### Goal of the exercise
All lines from the one containing "Viewport: 1200px width, 750px" through the final line of the records below should be reproduced exactly, with the pictures left out.

Stored records:

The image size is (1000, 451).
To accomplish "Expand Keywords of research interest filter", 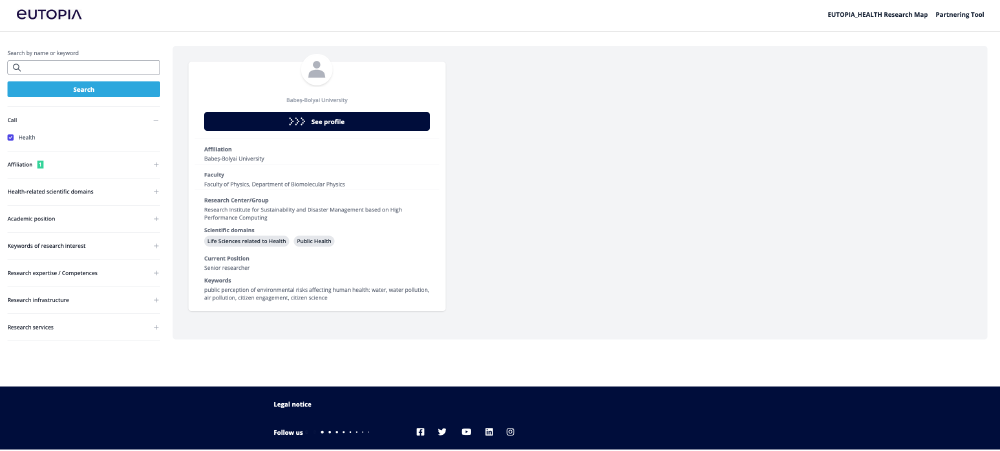I will [156, 246].
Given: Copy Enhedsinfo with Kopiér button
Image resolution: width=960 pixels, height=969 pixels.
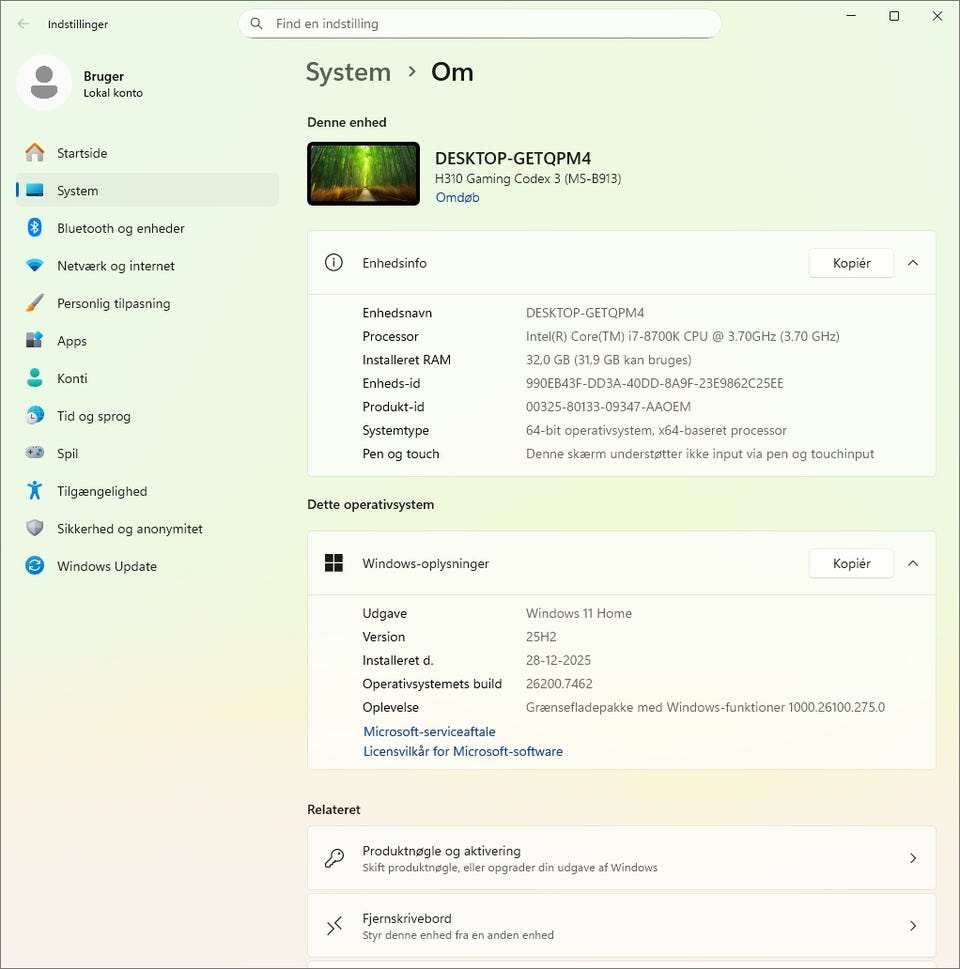Looking at the screenshot, I should [851, 263].
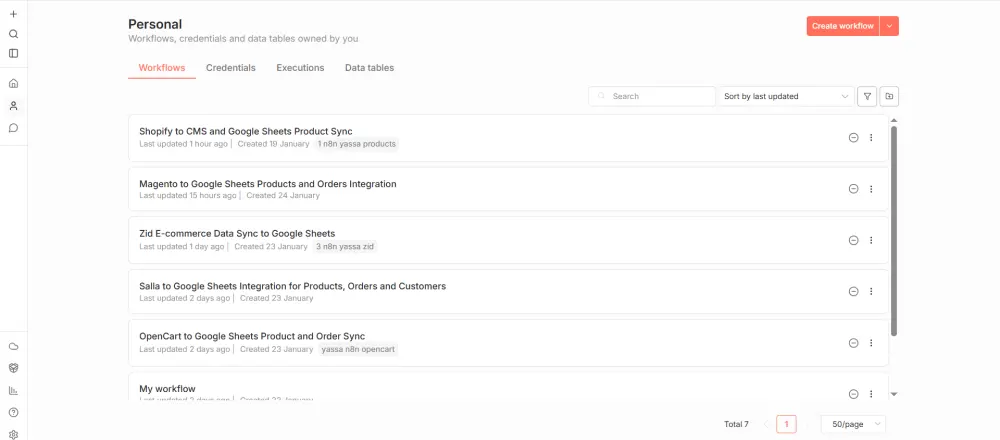Switch to the Executions tab

300,68
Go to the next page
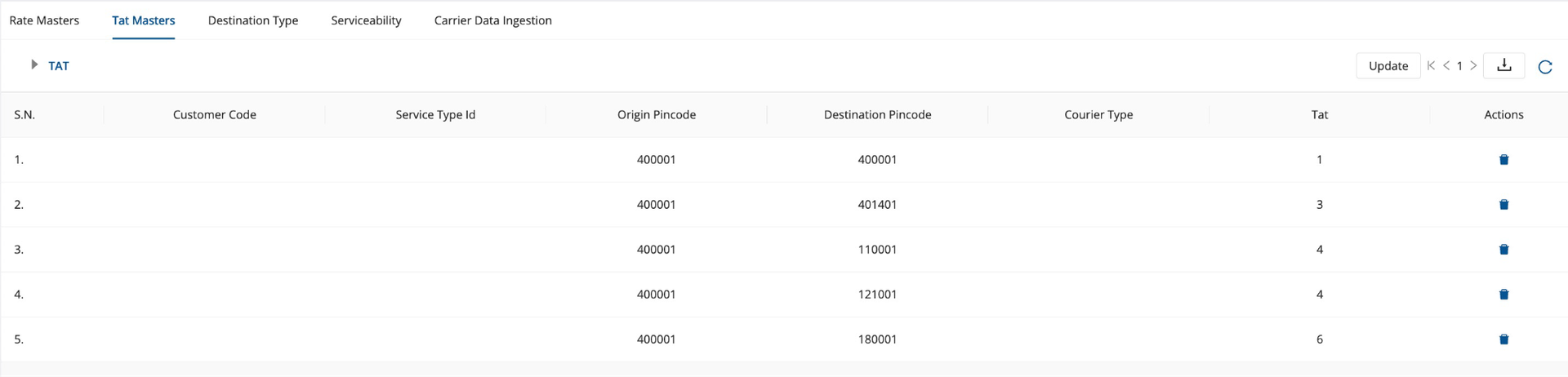This screenshot has width=1568, height=377. [1473, 66]
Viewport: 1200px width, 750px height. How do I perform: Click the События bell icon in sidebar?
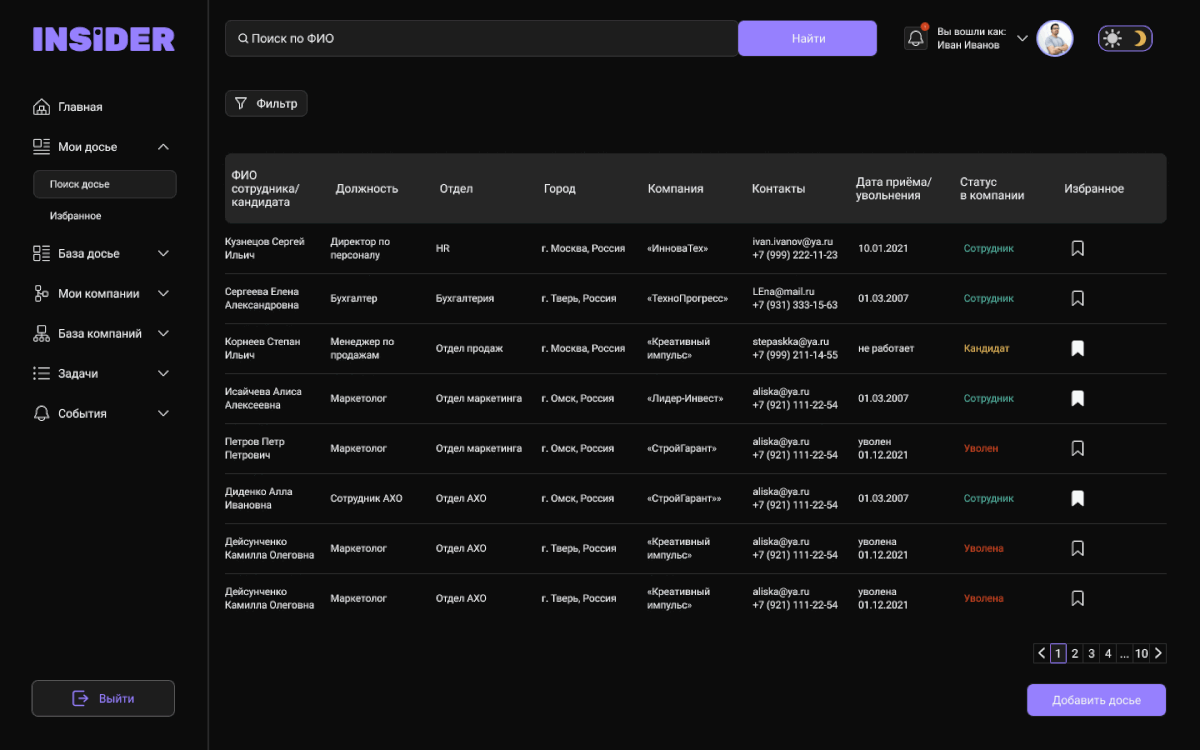click(x=41, y=414)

### Result for this exercise
Viewport: 1200px width, 750px height. How do I perform: Click the События bell icon in sidebar?
click(x=41, y=414)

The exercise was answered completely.